GIVEN DATA:
^^^^
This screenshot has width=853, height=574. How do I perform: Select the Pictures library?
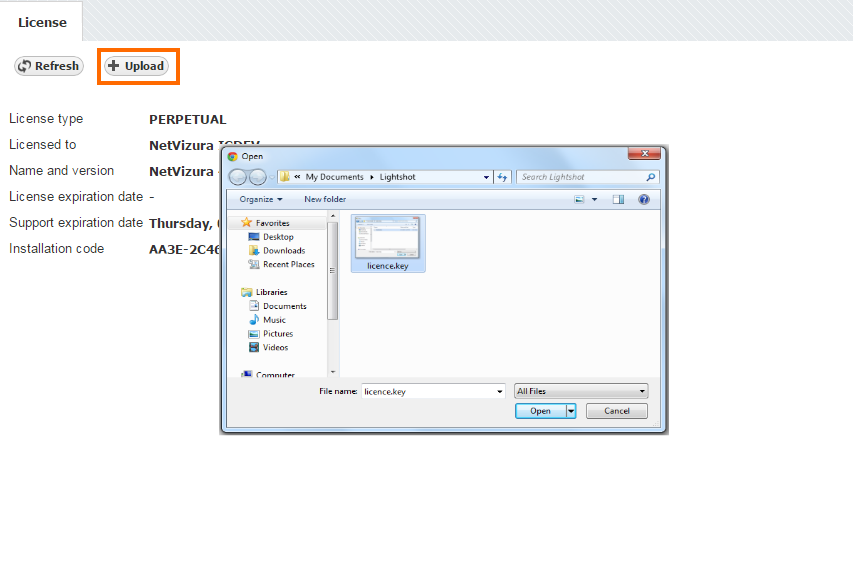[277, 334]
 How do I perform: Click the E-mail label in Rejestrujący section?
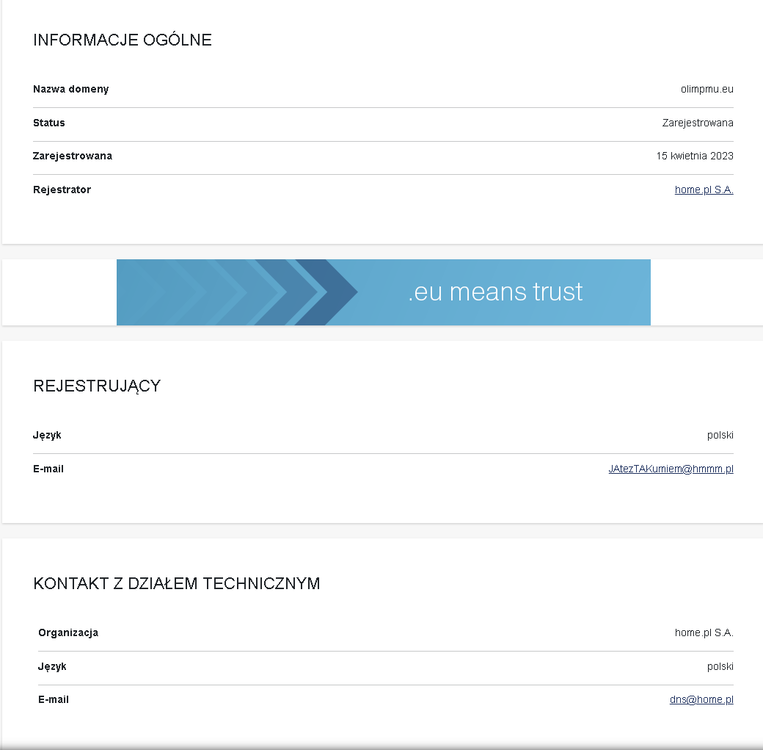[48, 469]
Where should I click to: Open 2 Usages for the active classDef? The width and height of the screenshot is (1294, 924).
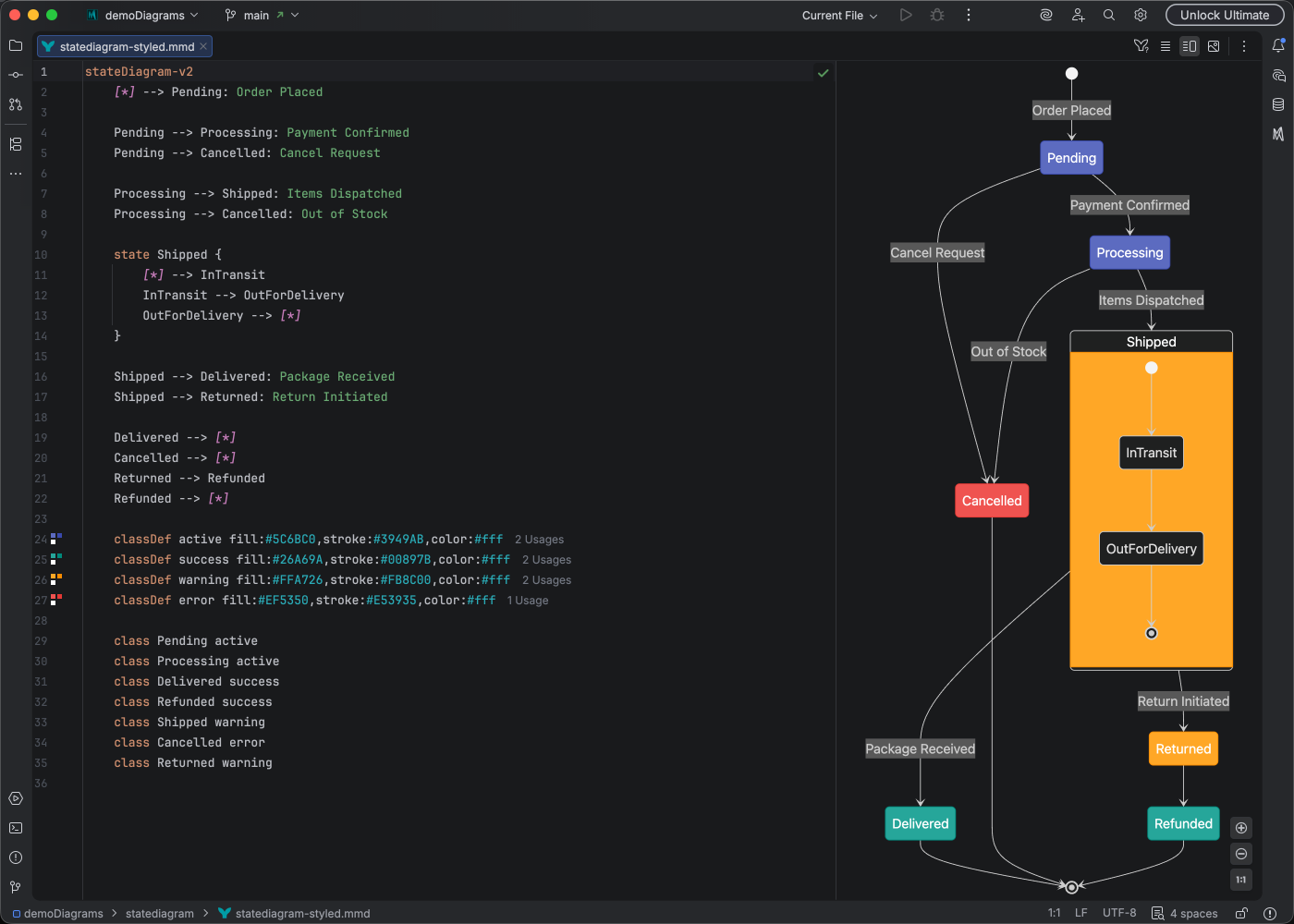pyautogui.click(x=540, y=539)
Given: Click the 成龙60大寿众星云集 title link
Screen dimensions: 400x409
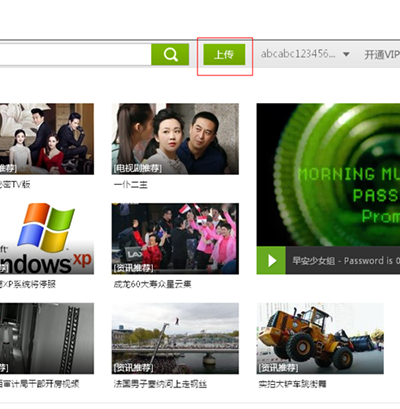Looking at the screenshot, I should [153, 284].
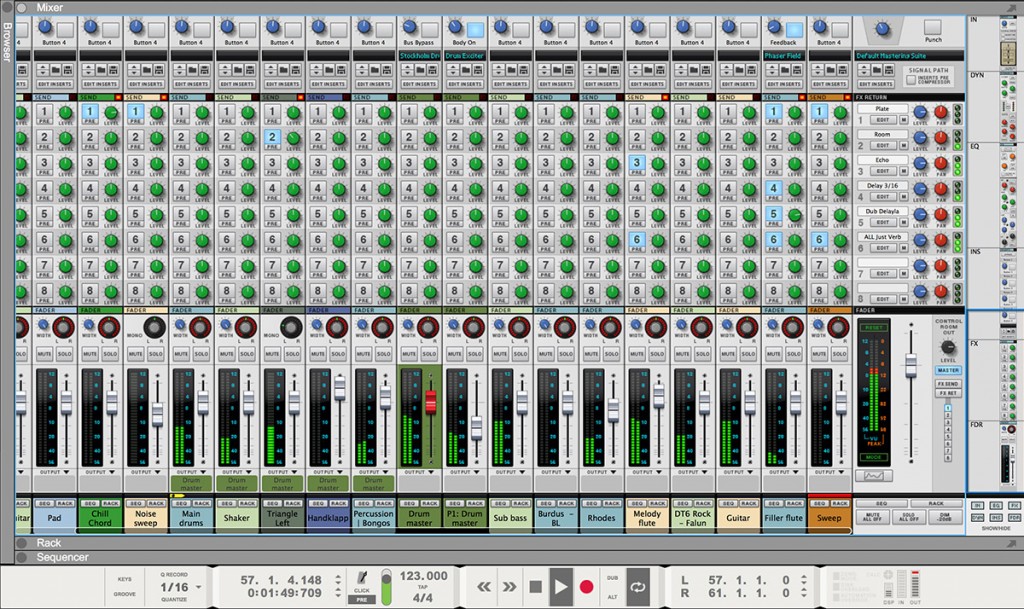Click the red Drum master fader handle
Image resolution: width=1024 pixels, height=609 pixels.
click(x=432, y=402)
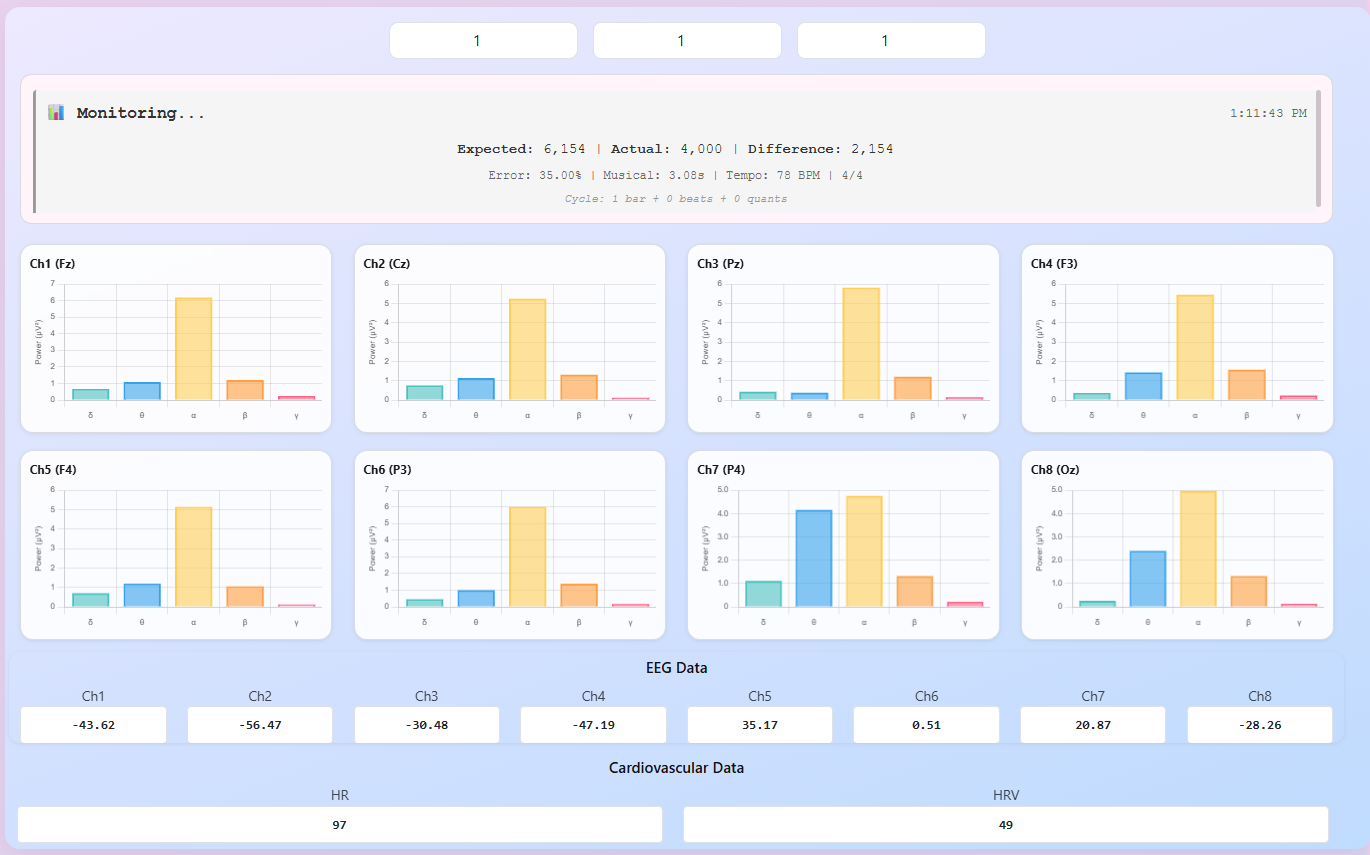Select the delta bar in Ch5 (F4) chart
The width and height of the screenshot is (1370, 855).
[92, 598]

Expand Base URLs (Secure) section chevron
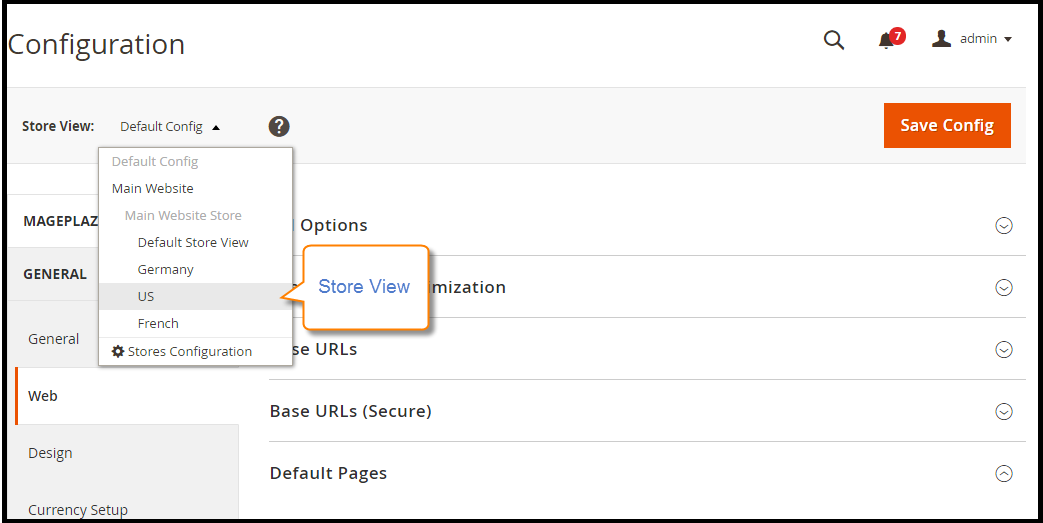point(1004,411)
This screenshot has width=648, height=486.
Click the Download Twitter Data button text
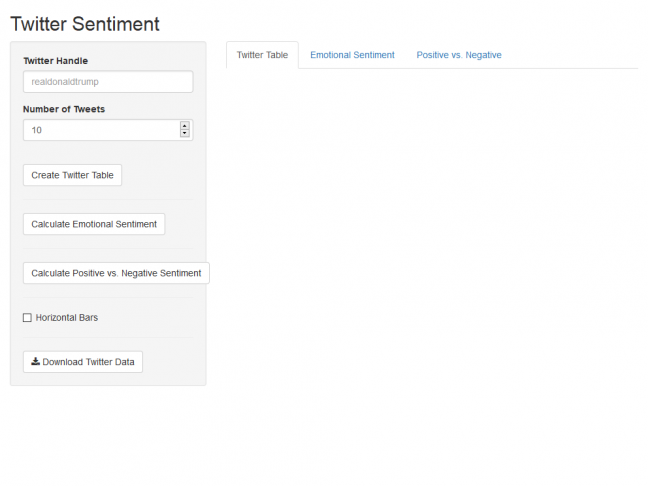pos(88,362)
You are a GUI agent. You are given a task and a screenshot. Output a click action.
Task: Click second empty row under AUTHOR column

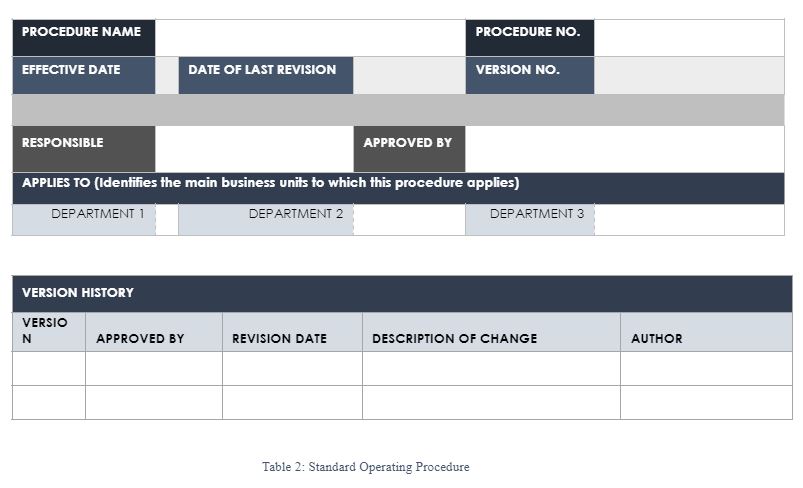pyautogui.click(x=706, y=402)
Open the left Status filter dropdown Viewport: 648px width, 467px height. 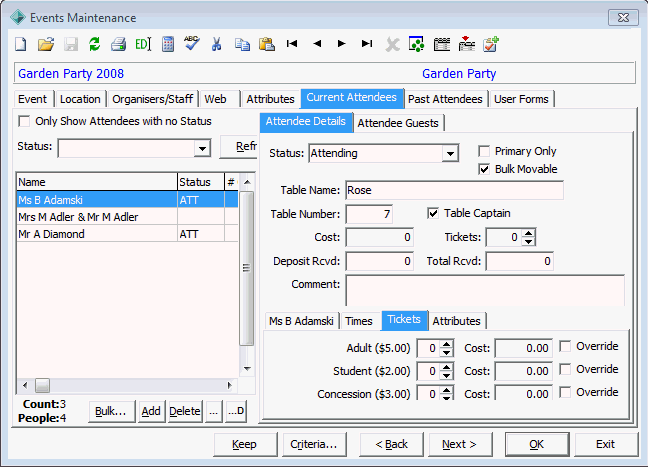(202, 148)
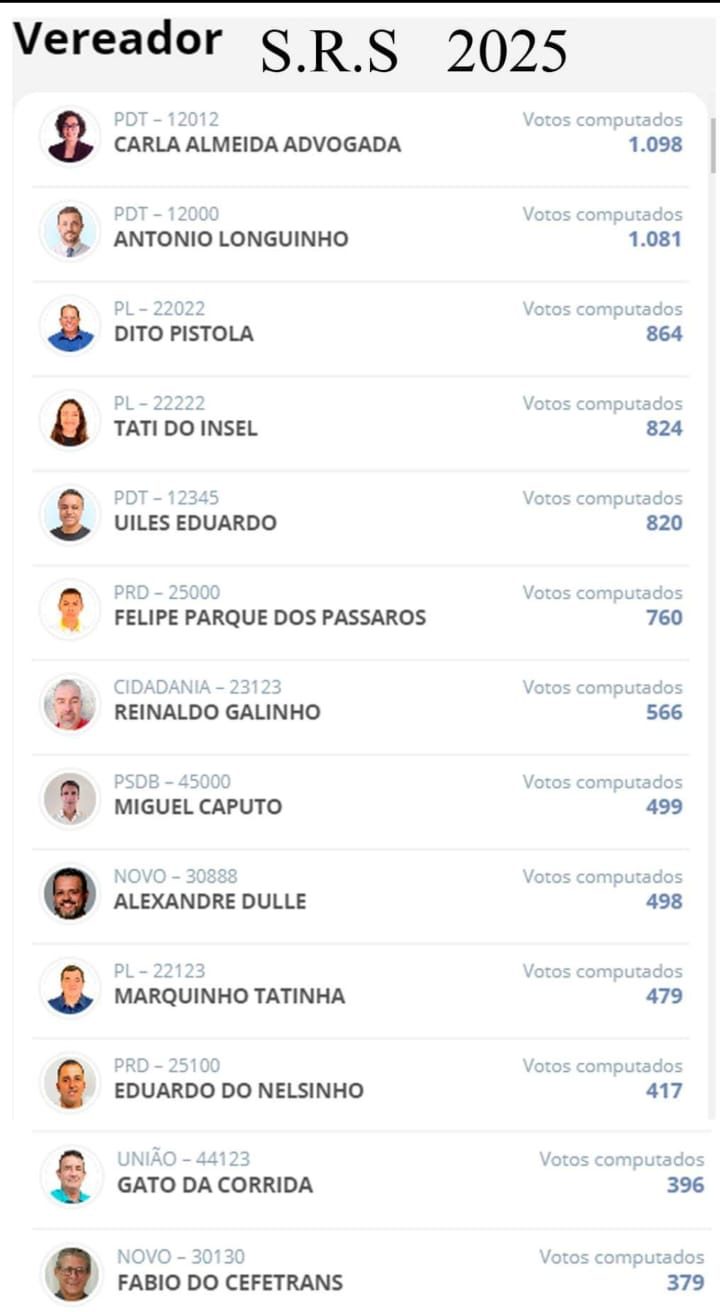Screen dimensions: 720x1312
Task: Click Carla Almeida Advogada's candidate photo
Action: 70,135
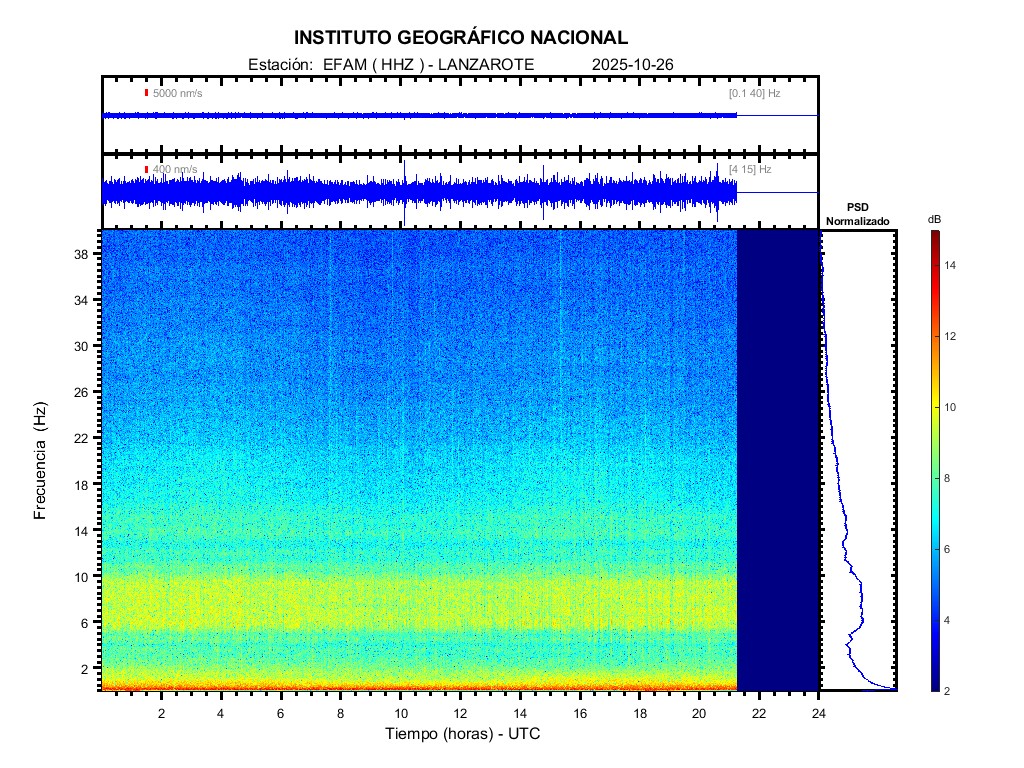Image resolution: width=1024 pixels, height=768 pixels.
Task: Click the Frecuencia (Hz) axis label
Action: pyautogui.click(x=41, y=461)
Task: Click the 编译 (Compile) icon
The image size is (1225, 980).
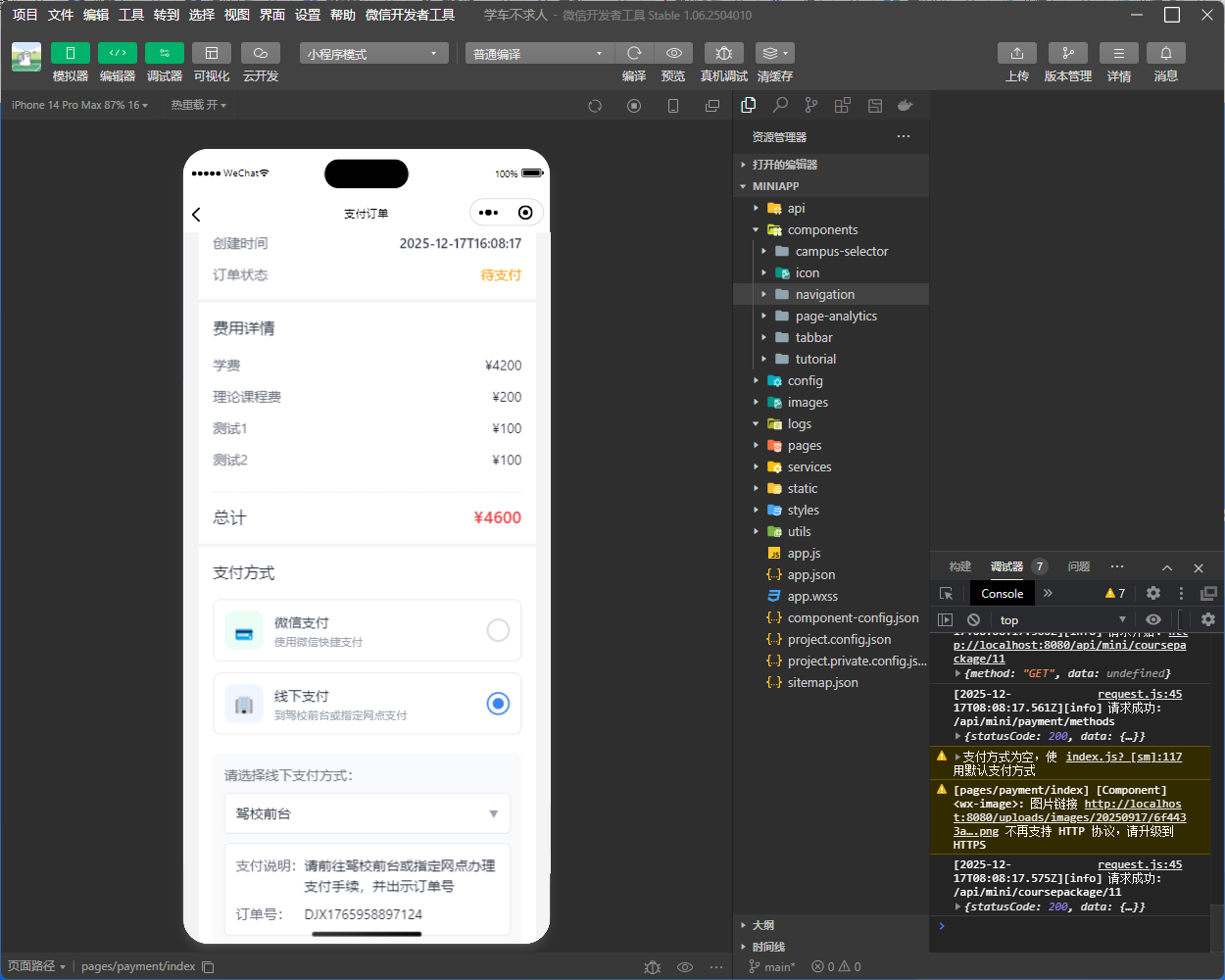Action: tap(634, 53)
^^^^
PROBLEM DETAILS: Print the data above from its first line through the line that has "Given: Click the 成龙60大寿众星云集 title link", exactly and with nothing else, omitting pictures.

WRITTEN REPLY:
This screenshot has width=853, height=574. How do I perform: Select the Pictures library?
[277, 334]
 How do I perform: Click the E-mail label in Rejestrujący section?
[48, 469]
Where should I click to: Open 2 Usages for the active classDef? The width and height of the screenshot is (1294, 924).
pyautogui.click(x=540, y=539)
Given: Click the 成龙60大寿众星云集 title link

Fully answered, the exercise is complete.